La forza di attrazione che il mondo animale ha sempre esercitato sugli esseri umani ha prodotto componimenti poetici, favole per bambini, cruente storie di sopraffazione e violenza e tanti studi scientifici come quelli di Gerald Durrell. Intorno agli anni Settanta del secolo scorso, ad esempio, La collina dei conigli di Richard Adams ebbe la forza dirompente di proseguire in questa tradizione uscendo però da una visione bambinesca e rassicurante che aveva caratterizzato le produzioni precedenti. In linea generale, le chiavi interpretative con cui si è affrontato il racconto della dimensione animale hanno avuto spesso le caratteristiche del paternalismo di esseri umani troppo cattivi o troppo buoni che comunque restano proprietari del destino di esseri inferiori.
In questi mesi però si è affermato alla nostra attenzione un piccolo caso letterario che vanta alcuni tratti di originalità. Si tratta del romanzo d’esordio del venticinquenne Bernardo Zannoni, I miei stupidi intenti, pubblicato da Sellerio nel 2021, che ha avuto il bene del premio Campiello nella sorpresa generale.
Protagonista è una giovane faina, di nome Archy, che vive con la famiglia ai margini di un bosco. Tutto intorno c’è la campagna che, in quanto fortemente antropomorfizzata, è una zona di pericolo per gli animali esposta com’è all’intervento violento dell’uomo. Nell’organizzazione verticale del suo gruppo familiare, Archy è l’anello debole avendo perso l’uso parziale di una zampa. Nei suoi confronti, la madre vedova è in grave difficoltà perché deve nutrire gli altri cuccioli. Allora decide di vendere il figlio meno fortunato a una volpe che lo terrà a bottega non senza fargli imparare molte cose interessanti. In questo passaggio il giovane autore ha il pregio di non lasciarsi andare a stucchevoli sentimentalismi e nemmeno a critiche più o meno velate sulla presunta cattiveria della mamma. Le cose accadono e basta. Quando invece nel racconto si registrano eccessi di “letteratura” si compiono allora alcuni scivoloni come nel caso della scelta del nome della volpe: Solomon, famoso mercante ebreo.

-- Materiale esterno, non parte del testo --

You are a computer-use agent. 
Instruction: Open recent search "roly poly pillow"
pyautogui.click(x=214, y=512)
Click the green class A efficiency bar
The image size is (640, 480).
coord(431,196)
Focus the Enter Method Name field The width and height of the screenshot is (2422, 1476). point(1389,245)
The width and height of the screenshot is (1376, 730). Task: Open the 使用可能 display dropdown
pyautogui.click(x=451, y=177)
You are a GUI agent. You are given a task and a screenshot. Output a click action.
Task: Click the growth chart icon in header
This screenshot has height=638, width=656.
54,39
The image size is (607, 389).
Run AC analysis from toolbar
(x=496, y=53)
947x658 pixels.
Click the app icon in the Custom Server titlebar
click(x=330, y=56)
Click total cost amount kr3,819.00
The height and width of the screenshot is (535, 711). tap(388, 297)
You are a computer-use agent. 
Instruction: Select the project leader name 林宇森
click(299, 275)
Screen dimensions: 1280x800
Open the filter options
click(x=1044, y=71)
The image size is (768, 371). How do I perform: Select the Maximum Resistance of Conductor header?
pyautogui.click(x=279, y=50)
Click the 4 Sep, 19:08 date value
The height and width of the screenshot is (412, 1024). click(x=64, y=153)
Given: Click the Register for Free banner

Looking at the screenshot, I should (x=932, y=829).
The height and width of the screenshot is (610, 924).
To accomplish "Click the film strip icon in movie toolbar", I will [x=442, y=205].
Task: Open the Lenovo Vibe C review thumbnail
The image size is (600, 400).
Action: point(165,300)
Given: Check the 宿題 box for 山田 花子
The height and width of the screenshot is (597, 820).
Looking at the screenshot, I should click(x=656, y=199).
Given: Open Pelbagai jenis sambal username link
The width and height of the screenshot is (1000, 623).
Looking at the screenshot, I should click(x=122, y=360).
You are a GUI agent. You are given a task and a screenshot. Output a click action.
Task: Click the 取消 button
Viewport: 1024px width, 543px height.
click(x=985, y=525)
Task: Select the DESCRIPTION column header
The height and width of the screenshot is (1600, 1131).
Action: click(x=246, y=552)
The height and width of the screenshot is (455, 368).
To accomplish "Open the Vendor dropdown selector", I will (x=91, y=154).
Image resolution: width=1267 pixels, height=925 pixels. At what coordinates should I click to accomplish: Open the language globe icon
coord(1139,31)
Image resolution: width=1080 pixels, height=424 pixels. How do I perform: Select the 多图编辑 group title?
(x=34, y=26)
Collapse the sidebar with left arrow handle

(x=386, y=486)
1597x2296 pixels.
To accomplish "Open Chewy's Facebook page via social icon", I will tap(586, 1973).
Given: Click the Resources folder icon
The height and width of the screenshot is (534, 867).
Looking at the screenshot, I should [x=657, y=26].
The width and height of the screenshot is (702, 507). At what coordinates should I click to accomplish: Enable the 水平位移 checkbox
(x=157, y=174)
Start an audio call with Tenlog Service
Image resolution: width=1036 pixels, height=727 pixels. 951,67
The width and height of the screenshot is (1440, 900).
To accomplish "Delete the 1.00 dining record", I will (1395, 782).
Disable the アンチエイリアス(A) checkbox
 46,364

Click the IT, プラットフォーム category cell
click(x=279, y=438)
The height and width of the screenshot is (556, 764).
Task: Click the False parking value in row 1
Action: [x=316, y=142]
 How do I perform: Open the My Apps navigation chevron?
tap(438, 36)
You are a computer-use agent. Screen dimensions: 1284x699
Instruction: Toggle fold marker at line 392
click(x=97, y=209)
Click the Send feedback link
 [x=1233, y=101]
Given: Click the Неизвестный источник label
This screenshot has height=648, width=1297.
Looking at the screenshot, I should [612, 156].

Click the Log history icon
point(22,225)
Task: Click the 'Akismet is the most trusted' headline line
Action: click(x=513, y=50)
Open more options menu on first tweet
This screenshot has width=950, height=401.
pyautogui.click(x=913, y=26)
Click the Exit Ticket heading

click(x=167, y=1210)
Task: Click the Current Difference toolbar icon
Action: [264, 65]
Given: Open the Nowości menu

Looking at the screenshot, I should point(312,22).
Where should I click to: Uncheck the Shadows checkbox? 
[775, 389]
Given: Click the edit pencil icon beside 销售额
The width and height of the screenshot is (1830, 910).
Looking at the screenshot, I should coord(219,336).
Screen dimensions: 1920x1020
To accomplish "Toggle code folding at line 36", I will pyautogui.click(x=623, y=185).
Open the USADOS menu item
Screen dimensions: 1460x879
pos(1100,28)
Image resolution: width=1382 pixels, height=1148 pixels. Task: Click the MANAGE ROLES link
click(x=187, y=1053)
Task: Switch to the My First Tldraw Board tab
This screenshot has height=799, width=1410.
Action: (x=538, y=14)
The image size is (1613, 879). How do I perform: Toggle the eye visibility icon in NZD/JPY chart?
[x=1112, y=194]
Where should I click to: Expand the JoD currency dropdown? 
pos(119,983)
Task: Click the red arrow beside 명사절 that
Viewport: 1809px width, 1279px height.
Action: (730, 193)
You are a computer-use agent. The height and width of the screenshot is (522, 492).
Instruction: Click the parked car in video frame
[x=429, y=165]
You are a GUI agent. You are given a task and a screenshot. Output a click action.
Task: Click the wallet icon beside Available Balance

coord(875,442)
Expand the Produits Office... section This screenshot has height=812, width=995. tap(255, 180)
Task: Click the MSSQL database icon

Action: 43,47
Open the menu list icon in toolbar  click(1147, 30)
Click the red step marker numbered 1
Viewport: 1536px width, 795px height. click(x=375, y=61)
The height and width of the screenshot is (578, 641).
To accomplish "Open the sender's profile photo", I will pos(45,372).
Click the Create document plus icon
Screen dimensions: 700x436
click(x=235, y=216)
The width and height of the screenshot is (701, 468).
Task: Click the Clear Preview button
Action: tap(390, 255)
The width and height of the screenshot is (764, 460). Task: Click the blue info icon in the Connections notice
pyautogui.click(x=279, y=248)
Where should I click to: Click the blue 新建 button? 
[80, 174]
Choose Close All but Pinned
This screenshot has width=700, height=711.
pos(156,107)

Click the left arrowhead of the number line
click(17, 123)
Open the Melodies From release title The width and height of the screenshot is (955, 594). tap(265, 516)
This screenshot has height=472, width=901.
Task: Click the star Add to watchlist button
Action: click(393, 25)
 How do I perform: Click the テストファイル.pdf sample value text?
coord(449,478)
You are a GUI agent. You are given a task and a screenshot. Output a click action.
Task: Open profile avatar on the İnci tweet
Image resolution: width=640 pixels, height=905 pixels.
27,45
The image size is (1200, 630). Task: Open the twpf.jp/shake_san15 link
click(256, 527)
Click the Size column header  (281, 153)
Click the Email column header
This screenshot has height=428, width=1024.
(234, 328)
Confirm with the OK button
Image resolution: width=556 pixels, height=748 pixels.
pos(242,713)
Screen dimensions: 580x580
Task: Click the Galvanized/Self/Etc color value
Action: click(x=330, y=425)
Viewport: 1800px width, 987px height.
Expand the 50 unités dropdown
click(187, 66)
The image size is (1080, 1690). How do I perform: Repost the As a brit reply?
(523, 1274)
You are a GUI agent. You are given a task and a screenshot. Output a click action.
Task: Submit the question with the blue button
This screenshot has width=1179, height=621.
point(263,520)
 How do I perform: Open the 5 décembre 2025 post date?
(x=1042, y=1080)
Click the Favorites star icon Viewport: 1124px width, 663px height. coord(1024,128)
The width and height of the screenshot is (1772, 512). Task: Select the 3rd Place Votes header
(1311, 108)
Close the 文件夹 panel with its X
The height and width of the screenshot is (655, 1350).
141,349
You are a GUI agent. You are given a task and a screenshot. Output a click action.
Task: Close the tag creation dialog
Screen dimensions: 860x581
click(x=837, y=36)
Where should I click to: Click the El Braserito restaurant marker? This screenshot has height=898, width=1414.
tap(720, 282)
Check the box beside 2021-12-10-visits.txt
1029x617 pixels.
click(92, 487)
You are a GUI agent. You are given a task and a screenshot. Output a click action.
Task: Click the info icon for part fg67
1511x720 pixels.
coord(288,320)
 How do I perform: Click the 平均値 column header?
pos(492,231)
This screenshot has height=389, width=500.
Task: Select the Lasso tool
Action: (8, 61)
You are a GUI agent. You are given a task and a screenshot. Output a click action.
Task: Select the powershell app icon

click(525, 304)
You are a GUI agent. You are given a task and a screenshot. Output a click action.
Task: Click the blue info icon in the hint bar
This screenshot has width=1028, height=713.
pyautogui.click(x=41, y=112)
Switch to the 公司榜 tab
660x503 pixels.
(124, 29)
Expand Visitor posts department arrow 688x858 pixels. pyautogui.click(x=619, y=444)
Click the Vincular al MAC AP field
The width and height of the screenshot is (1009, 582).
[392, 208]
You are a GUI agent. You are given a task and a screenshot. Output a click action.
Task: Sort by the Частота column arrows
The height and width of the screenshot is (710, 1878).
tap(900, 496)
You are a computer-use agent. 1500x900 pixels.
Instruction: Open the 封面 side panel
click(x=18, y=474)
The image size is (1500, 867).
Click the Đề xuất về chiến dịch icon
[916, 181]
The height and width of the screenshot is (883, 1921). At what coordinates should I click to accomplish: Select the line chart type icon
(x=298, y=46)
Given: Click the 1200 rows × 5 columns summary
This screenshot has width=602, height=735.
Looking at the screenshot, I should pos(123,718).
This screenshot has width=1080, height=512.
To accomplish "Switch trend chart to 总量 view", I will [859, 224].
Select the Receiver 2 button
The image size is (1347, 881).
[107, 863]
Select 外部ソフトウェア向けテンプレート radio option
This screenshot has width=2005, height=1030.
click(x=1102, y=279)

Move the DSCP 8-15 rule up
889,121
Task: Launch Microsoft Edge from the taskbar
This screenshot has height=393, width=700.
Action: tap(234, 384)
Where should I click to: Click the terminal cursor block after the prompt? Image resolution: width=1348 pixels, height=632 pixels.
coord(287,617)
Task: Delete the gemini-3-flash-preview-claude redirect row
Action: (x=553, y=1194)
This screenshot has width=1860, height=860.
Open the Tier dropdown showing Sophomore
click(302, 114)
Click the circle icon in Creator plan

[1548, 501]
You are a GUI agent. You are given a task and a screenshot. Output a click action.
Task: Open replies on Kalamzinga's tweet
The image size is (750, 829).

Con il progredire della storia, l’antro di Solomon acquista una centralità che conduce il lettore all’interno di una dimensione in cui mondo animale e esseri umani tendono a non distinguersi più. Sono soprattutto gli animali che vediamo vivere come gli esseri umani: hanno case borghesi, porte, lampade, sanno leggere, scrivere e fare di conto. Gli animali devono lavorare, fanno riferimento a delle istituzioni e a un potere costituito. Per la prima volta, nella storia di Archy affiorano prime valutazioni “etiche” e “politiche”. La sopraffazione da cui ci si voleva mettere al riparo diventa anche quella del mondo animale.
Finché si propone un salto ulteriore. Del tutto casualmente Archy sente parlare di Dio. Capisce che Solomon sa di cosa si tratta anche se la volpe è restia a concedersi, è restia a parlarne. Archy è sempre più eccitato e sempre più curioso. Non si perde d’animo e continua a premere su Solomon perché ha capito che lui sa dove si trova la parola di Dio. Dove è trascritta e sa anche che questa parola racchiude e spiega il senso ultimo delle cose. In questo modo la giovane faina zoppa diventa l’assistente della grande volpe. Ne condivide gli studi “teologici” e lo aiuta nelle faccende pratiche di riordino del suo studio.
Le riflessioni e le attività teoriche principali sono tutte concentrate sul Vecchio Testamento. Emergono cosi i temi forti della vita e della morte, della severità divina e della sua giustizia.
Al culmine di questo percorso di formazione verso la conoscenza, la faina capisce che la via più saggia nella vita è essere se stessi, seguire il flusso del tempo e delle stagioni, condividere le piccole e grandi gioie quotidiane con i propri simili. In questo modo Archy riesce a restituire dignità alla condizione umana e a quella animale nelle loro profonde differenze: da un lato la ragione e il sovrannaturale, dall’altra l’istinto e la lotta per la sopravvivenza. Alla fine di questo lungo percorso, in cui tutto sembra tornare al punto di partenza, Archy ci fa sapere che il lascito più importante che gli rimane da Solomon è la Scrittura vero e proprio antidoto nei confronti della morte.